É importante notar que o padrão parallel crystallite enamel observado em Mariliasuchus não é formado por cristais perfeitamente paralelos entre si (Figuras 131-134). A natureza levemente ondulada dos cristais de esmalte, em corte longitudinal, lembra o padrão wavy enamel descrito pro Sander (1999) para o grupo dos Hadrosauridae e Iguanodontidae e ampliado por Hwang (2005) para o grupo dos Euornithopoda mais derivados. Embora o padrão wavy enamel não seja aplicável para Mariliasuchus (uma vez que no crocodilomorfo foram observadas incremental lines, que não são visíveis nos euornitópodes, e nos cortes transversais dos dentes de M. amarali não foi observado um padrão tão ondulado como o wavy enamel deveria ser), alguma convergência funcional entre

124 os dois clados pode existir. Hadrossauros e iguanodontes são dinossauros herbívoros e, assim como Mariliasuchus, apresentam uma relativamente alta capacidade de processamento alimentar intraoral (Sander, 1999). O padrão observado no presente trabalho também lembra a descrição de Hwang (2005) para o tipo de esmalte encontrado em alguns dinossauros terópodes basais e prossaurópodes: diverging parallel crystallite enamel. Apesar do nome ambíguo (por incluir as palavras “divergente” e “paralelo” na mesma nomenclatura), esse foi o termo escolhido pelo autor para designar um tipo de esmalte que é formado por cristais que partem perpendicularmente do EDJ, em direção à superfície externa da camada de esmalte, mas que não são perfeitamente paralelos entre si, formando agrupamentos de cristais com angulação diferenciada (divergentes). Por outro lado, as adaptações da dentição (forma da coroa dentária, macrodesgaste dentário, etc) em Mariliasuchus lembram mais as observadas em euornitópodes do que em terópodes e/ou prossaurópodes. De qualquer maneira, fica claro que o padrão parallel crystallite enamel, tido como basal para os répteis (Sander, 1999), é muito generalista e engloba uma série de táxons amplamente diferenciados quanto às suas relações filogenéticas e variações ecomorfológicas. Uma revisão deste padrão, num estudo mais amplo, pode designar melhor algumas de suas variações mais importantes e elucidar sua função na dentição dos Amniota.

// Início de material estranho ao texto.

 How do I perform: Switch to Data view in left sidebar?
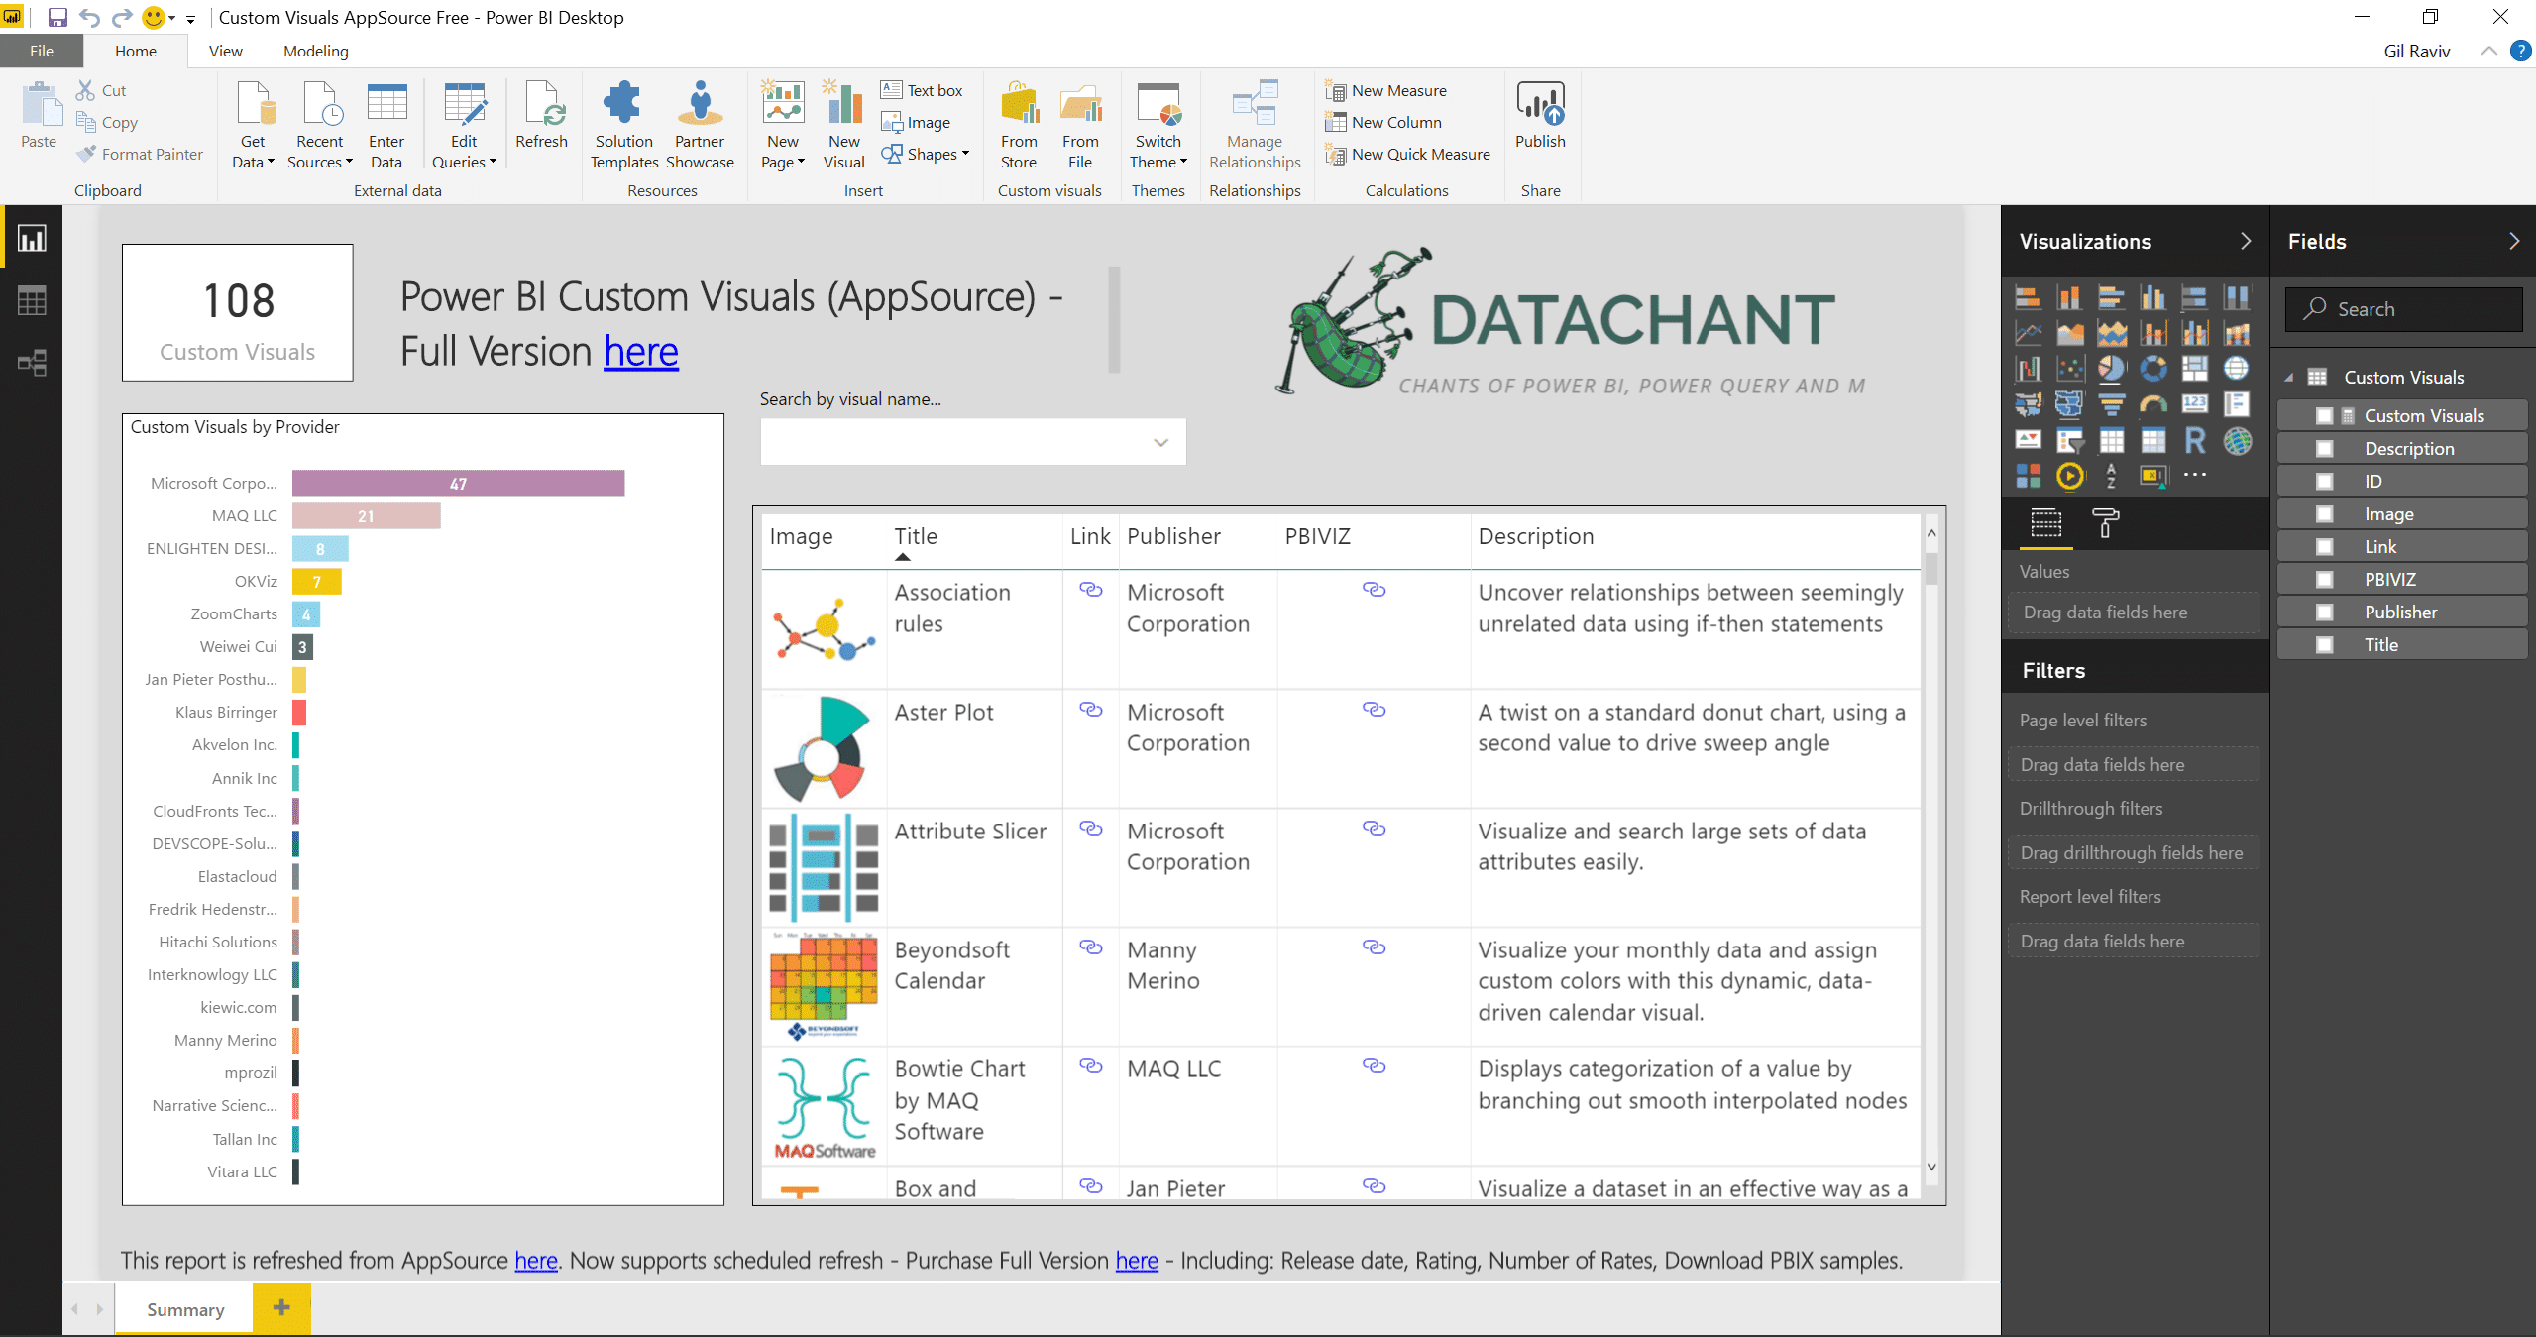[31, 300]
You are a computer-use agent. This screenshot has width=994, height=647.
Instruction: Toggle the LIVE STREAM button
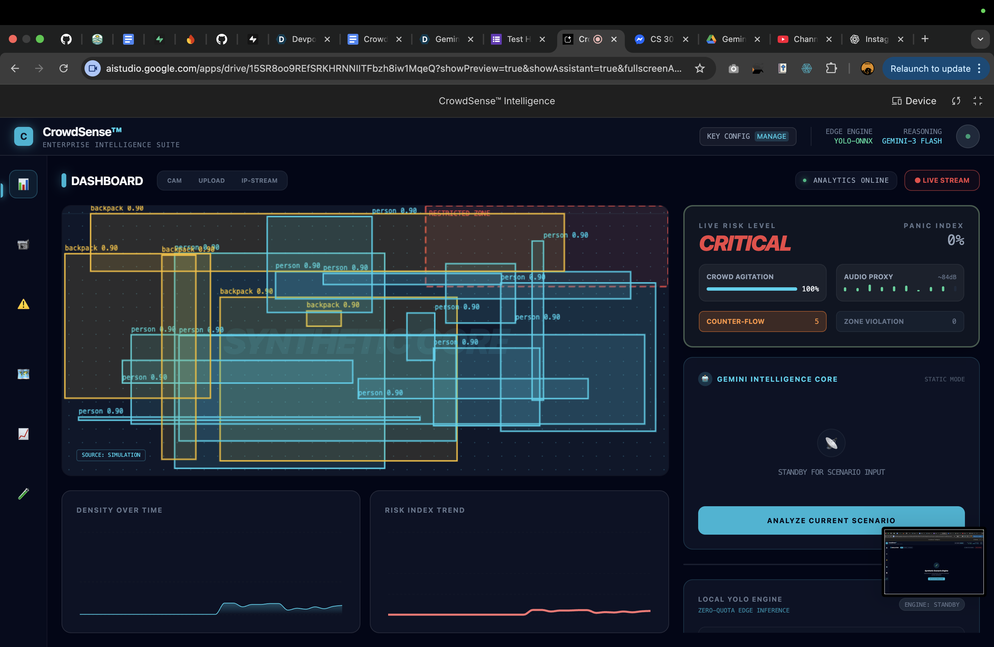pyautogui.click(x=941, y=181)
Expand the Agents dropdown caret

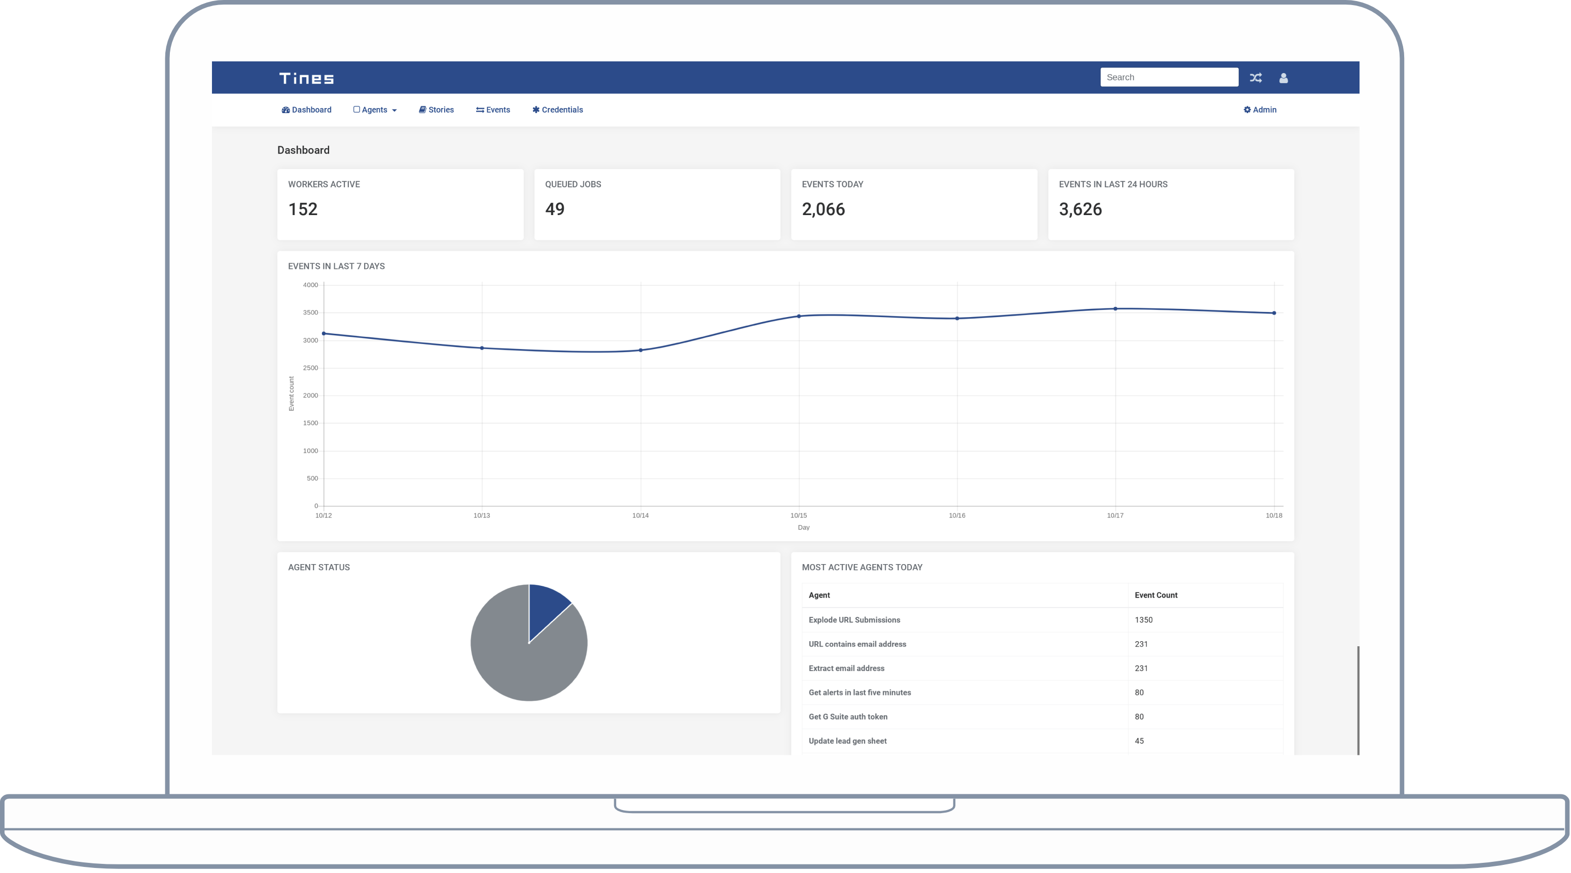click(x=394, y=110)
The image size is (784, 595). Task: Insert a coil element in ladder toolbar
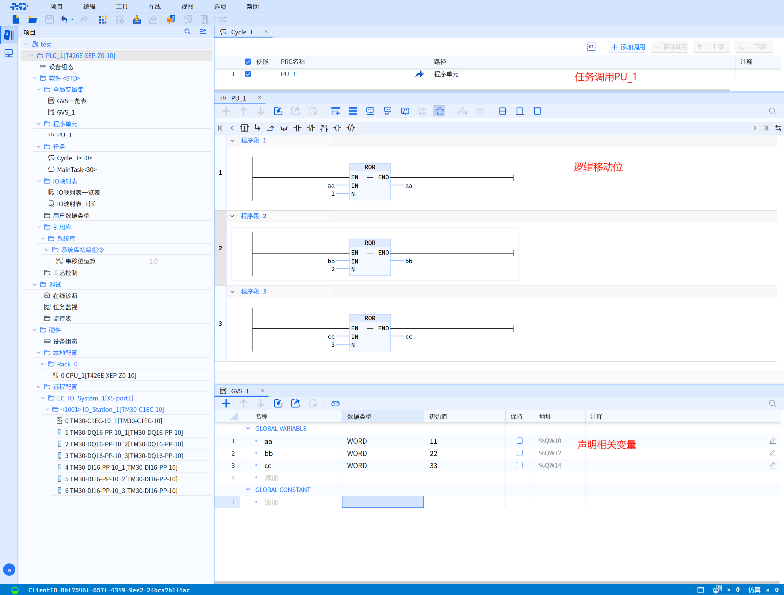coord(337,128)
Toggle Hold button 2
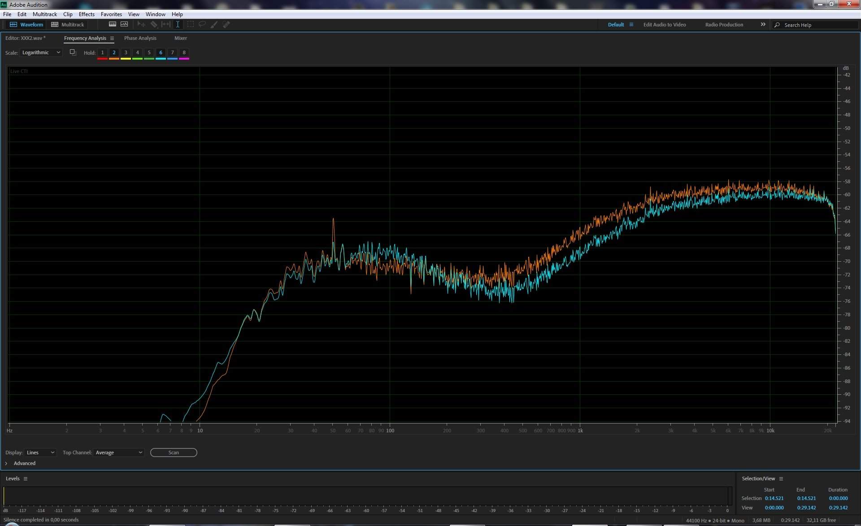The image size is (861, 526). pos(114,52)
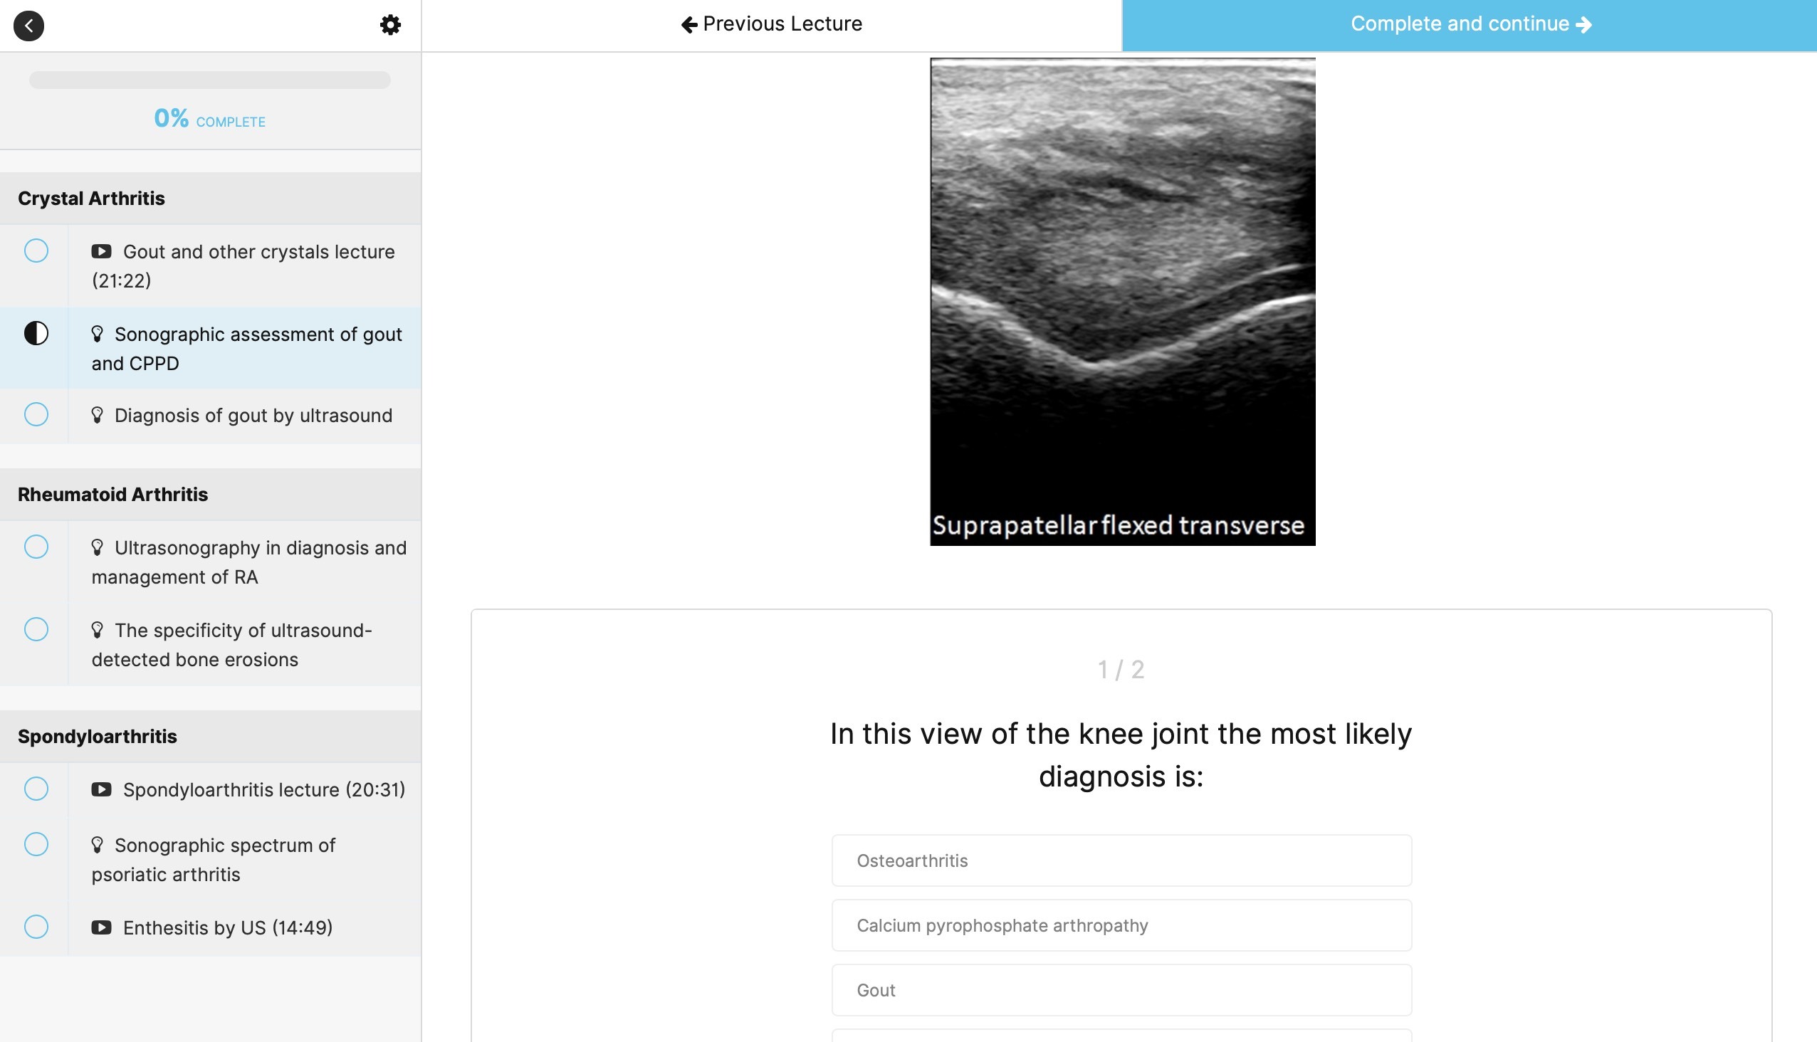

Outra questão elucidada com a presente análise foi a ocorrência de dentículos verdadeiros em Mariliasuchus. Cortes anatômicos longitudinais e transversais mostraram um padrão único da natureza de formação da carena serrilhada, onde a porção mais apical da carena é serrilhada por dentículos “falsos” (ou seja, apenas tubérculos formados por espessamento do esmalte, sem a participação da dentina) enquanto que a porção mais basal da carena é serrilhada por dentículos verdadeiros (com a participação da dentina). Esse padrão é único até o momento em Archosauria, e corrobora com a hipótese de que Mariliasuchus deve ser incluído em uma categoria de dentição à parte dentro dos Crocodylomorpha, que Andrade & Bertini (2008c) descreveram como zifomorfo.